Whether Germaine Greer or Jessica Simpson like it or not (and one suspects Simpson realises it less than Greer), few women would pose a threat to most grown men in a fight simply because of muscle mass. Sounds obvious when you consider it, but we have little trouble believing River Tam takes on a room full of seedy bar patrons in Serenity. Might there be a little girl somewhere who – after watching enough movies where her tween heroes bash the bad guys to a pulp without breaking a sweat – learns movies are make believe the hard way when she faces an abusive boyfriend or unwelcome male advance?

The second problem is this. When you're reading comments by these girls about how the character will empower women everywhere, cast an eye over what she's wearing. Looking again to the most recent example of feminism, for her role as Daisy Duke in The Dukes of Hazzard, Jessica Simpson wears tall heels, micro hotpants and an ultra-tight T shirt that displays what surely must be one (or two) of her most dependable talents. The publicity photo accompanying most articles about the movie shows her facing away, making bedroom eyes over her shoulder at the viewer. No, there's nothing wrong with young, beautiful girls dressing in sexy garb for movie – the industry was founded on it, after all. Even the most insensitive of men realise there's no excuse in this day and age for passing judgement on a woman for how she's dressed.

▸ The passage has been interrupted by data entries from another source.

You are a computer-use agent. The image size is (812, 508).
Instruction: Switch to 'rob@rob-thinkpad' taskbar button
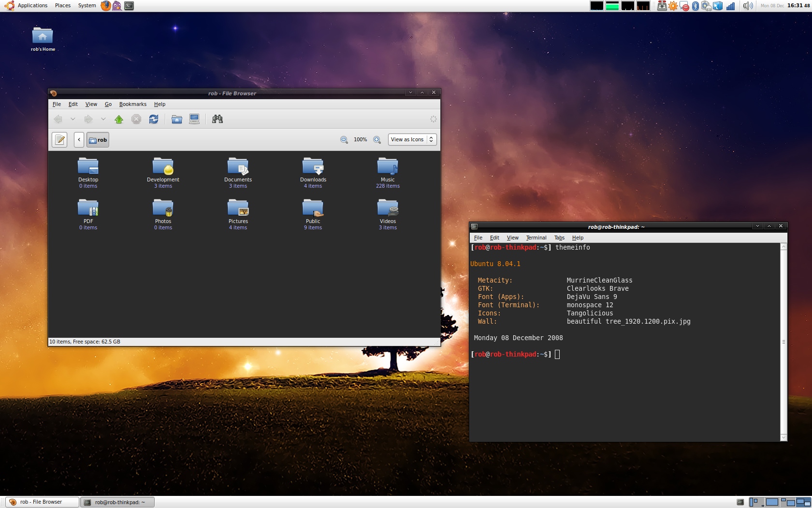point(117,502)
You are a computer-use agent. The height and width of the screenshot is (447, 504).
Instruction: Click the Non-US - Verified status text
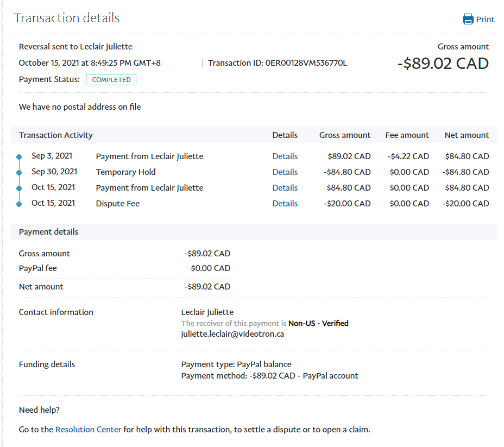318,323
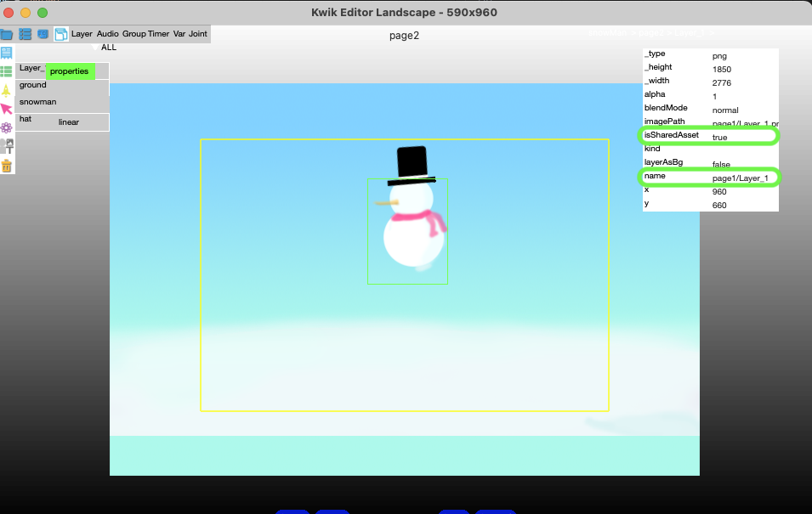Click the purple atom icon in sidebar

7,127
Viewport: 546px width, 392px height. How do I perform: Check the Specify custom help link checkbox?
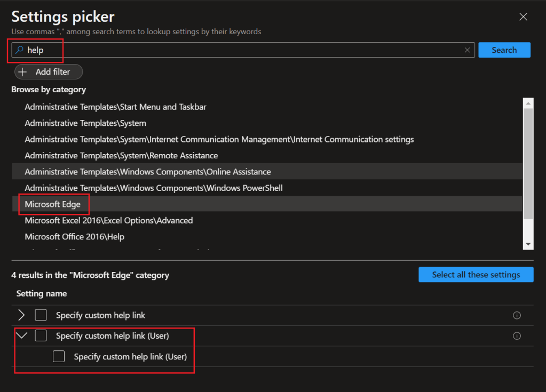(x=41, y=315)
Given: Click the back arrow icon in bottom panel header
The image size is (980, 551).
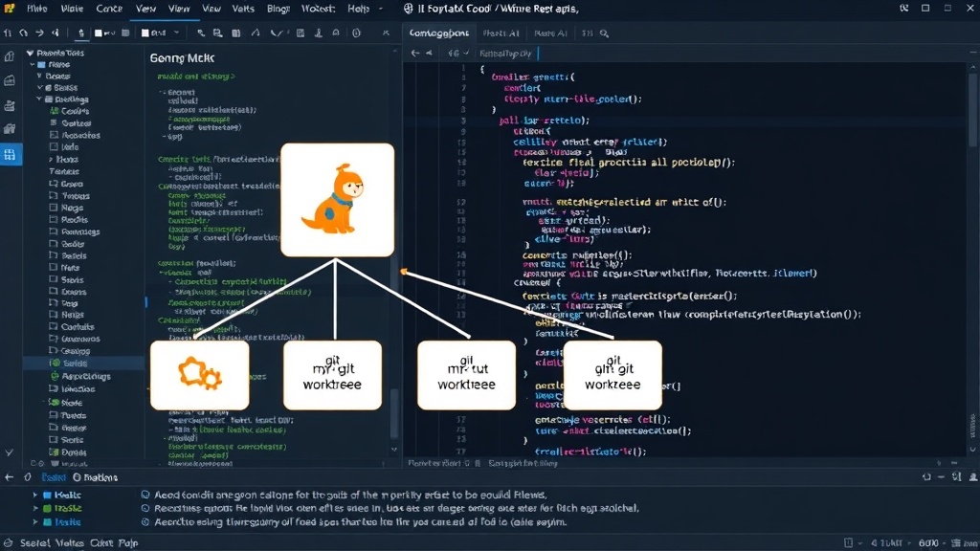Looking at the screenshot, I should pyautogui.click(x=9, y=477).
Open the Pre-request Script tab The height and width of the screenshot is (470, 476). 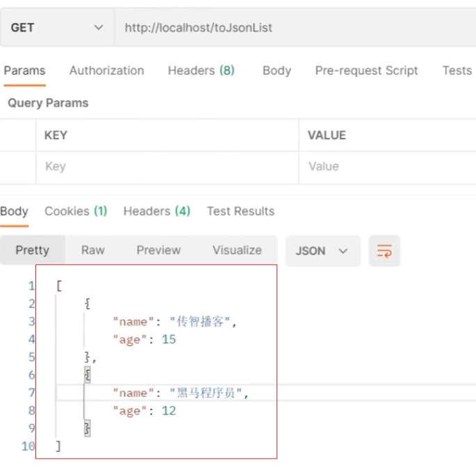pos(366,70)

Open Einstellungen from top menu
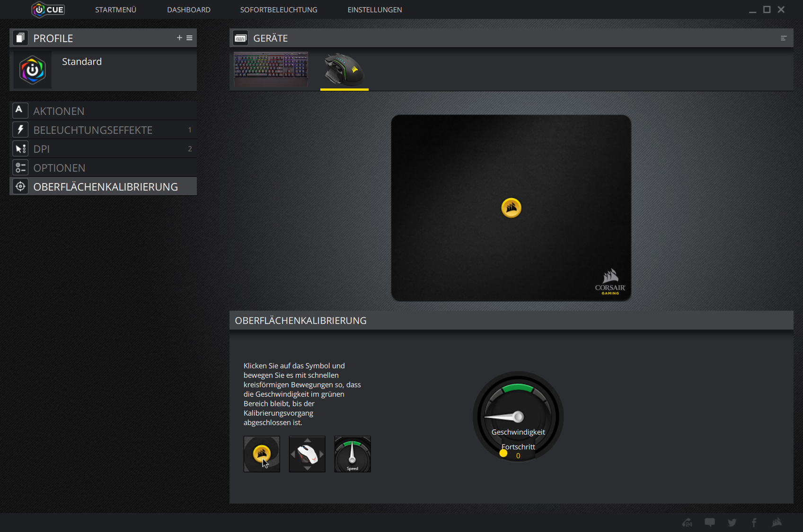[x=374, y=10]
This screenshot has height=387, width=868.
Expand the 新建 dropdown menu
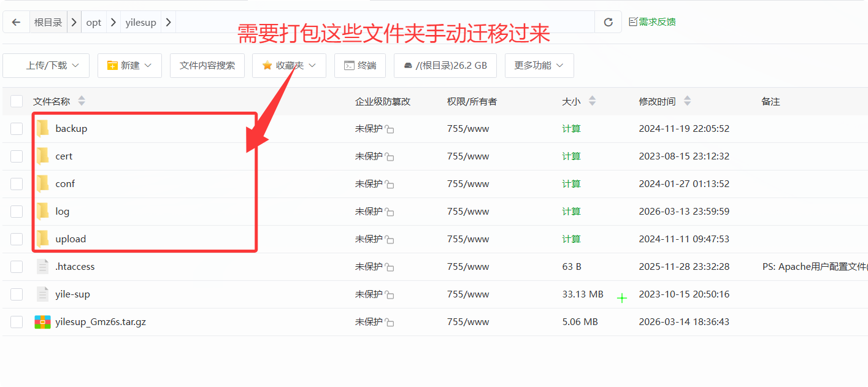129,66
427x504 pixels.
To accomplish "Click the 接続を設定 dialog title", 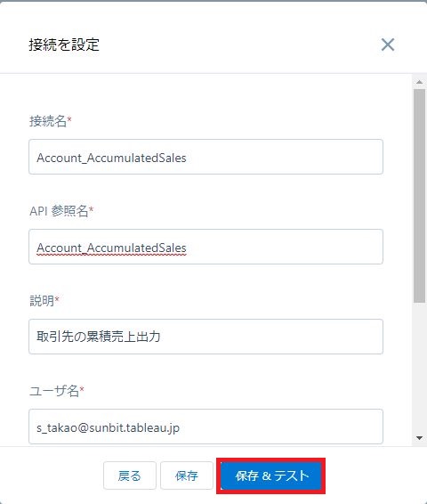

But the message given by the film is both strangely contradictory and perfectly clear. Look at me, the woman is saying, I'm presented here for your sexual fantasy. Then, when we see a character in the film respond to her overly sexual presentation, he becomes the victim of anything from derision to violence at her hands.

The role of Daisy is that of a waitress, but Simpson looks like she's on her way to a wet T shirt competition. When a customer makes a joke about her initials being 'double d', she throws him off his chair. There's something ridiculous and frankly confusing about intentionally dressing a movie character up like a cheap hooker and then showing her lusciously long leg disappearing into her miniscule shorts, high heel standing on the customer's throat who dared make derogatory comments about her looks.

There's something even more ridiculous when Simpson tells magazines that Daisy, dressed like a Kings Cross streetwalker yet able to physically incapacitate a grown man, is a positive role model for girls. So never let it be said Hollywood moviemaking is a sexist business. Film writers and marketers hold feminist principles dear – it's important that their characters portray strong, empowering traits to girls.

And if you're between 18 and 25, hot looking and don't mind dressing according to a male fantasy stereotype (stripper, hooker, steel and leather, bearing weapons, etc), you can empower girls too.